- _WHAT YOU HAVE TO DO_: Transcribe only what runs from the line containing "Close the station panel with the X" through the final line below, exactly, and leave every picture out.

- _TASK MATERIAL_:

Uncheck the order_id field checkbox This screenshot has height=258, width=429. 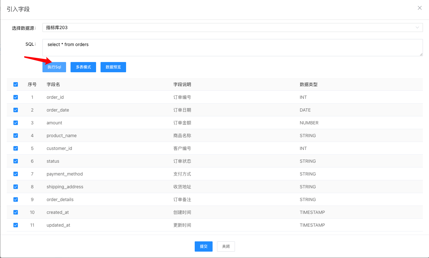(x=16, y=97)

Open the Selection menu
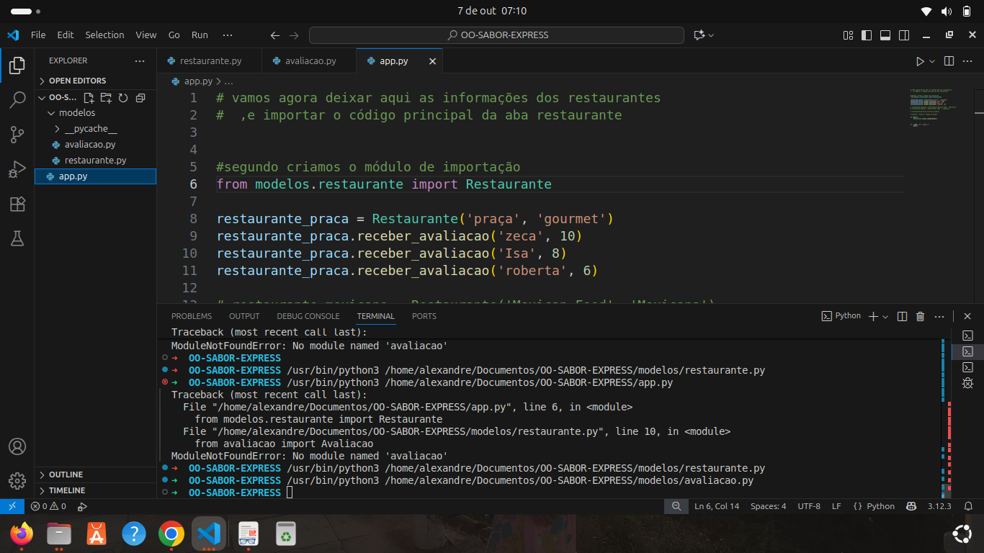click(104, 35)
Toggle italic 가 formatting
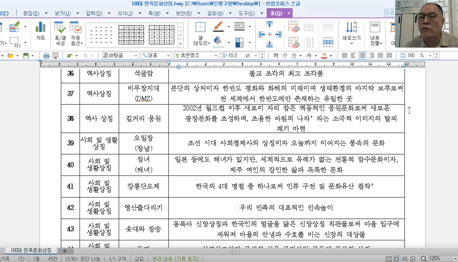 (284, 56)
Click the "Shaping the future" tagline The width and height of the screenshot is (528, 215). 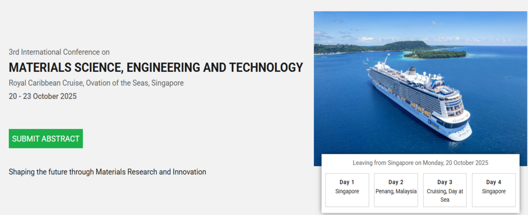tap(107, 172)
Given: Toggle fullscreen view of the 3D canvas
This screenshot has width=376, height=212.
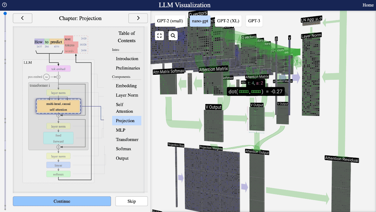Looking at the screenshot, I should click(159, 35).
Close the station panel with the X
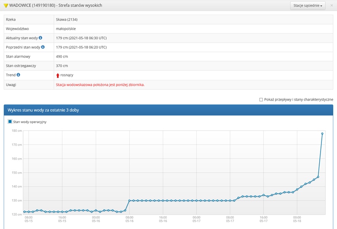The height and width of the screenshot is (229, 337). coord(332,5)

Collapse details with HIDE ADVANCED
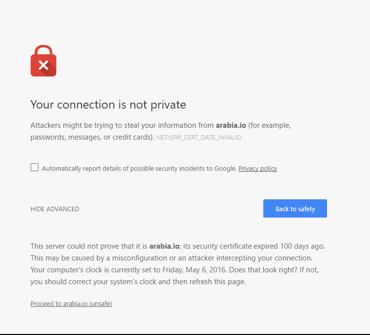click(55, 209)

- _PROBLEM SOLUTION_:
Close the station panel with the X
The height and width of the screenshot is (229, 337). coord(332,5)

Collapse details with HIDE ADVANCED
click(55, 209)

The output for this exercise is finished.